About the time I placed my first ever pre-order for the VHS release in October of ’94 (a mind-blowing new concept at the time), my parents got word that they lost their job.

They managed our apartment complex, but that task was being farmed out to a nation-wide leasing company. And since part of their salary included free housing, this also meant we were out of a home. They quickly lined up another management job with onsite housing, but it was still under construction and way behind schedule.

Luckily, my folks had recently purchased a tiny piece of wooded property near the town of Elma, Washington. It was intended as an investment, but we now found ourselves living in the woods on an indefinite vacation.

Days were spent fishing and swimming and riding bikes on dirt trails. After dark we’d play cribbage and UNO around the campfire while my father read aloud from the highbrow works of Patrick McManus, and we’d close out the evening listening to Jim French on the KIRO Mystery Playhouse.

But evenings grew colder and the weather got worse. Nighttime in my tent brought the sounds of creaking trees that reminded me of dilophosaurus calls, the thunder in the hills of a hunting t-rex. And after a while, imagination gave way to worry.
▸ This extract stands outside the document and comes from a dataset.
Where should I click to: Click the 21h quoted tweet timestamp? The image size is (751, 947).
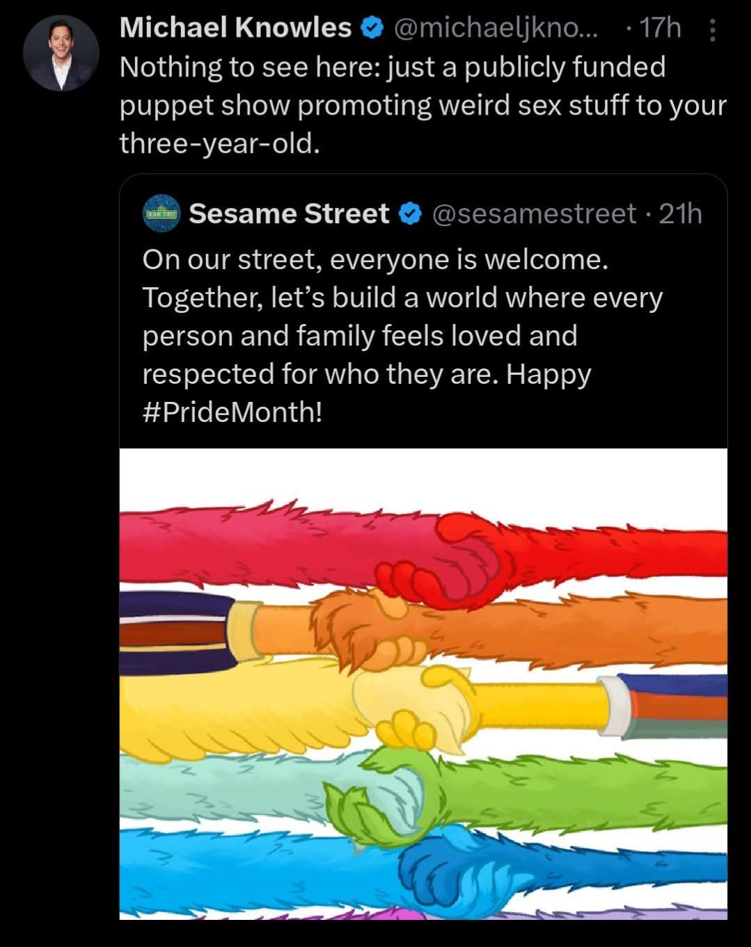point(680,213)
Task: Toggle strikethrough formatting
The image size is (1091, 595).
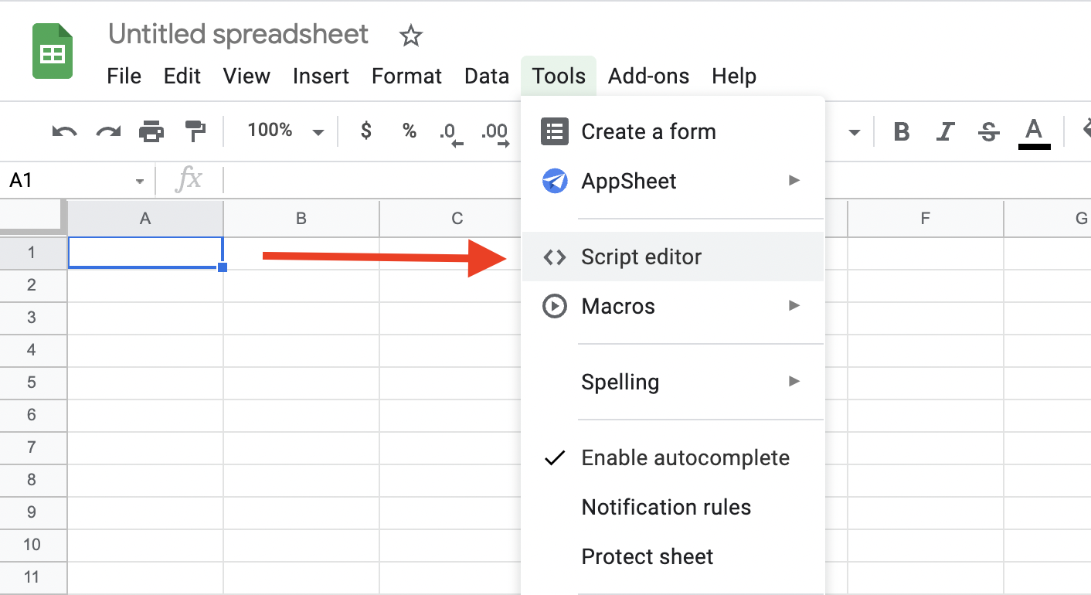Action: tap(988, 131)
Slowly it dawned on me that my family was essentially homeless. The daytime fishing trips weren’t just fun, they were functional, producing many of our dinners. Suddenly the nighttime trips to the local Lake Arrowhead Community Clubouse to take showers seemed less adventurous.

Finally October rolled around and my parents drove me to Suncoast Video to pick up my VHS of Jurassic Park. We had no television, let alone a VCR, so it lived in my tent safely under the pillow, where I’d pull it out and study the case with a flashlight.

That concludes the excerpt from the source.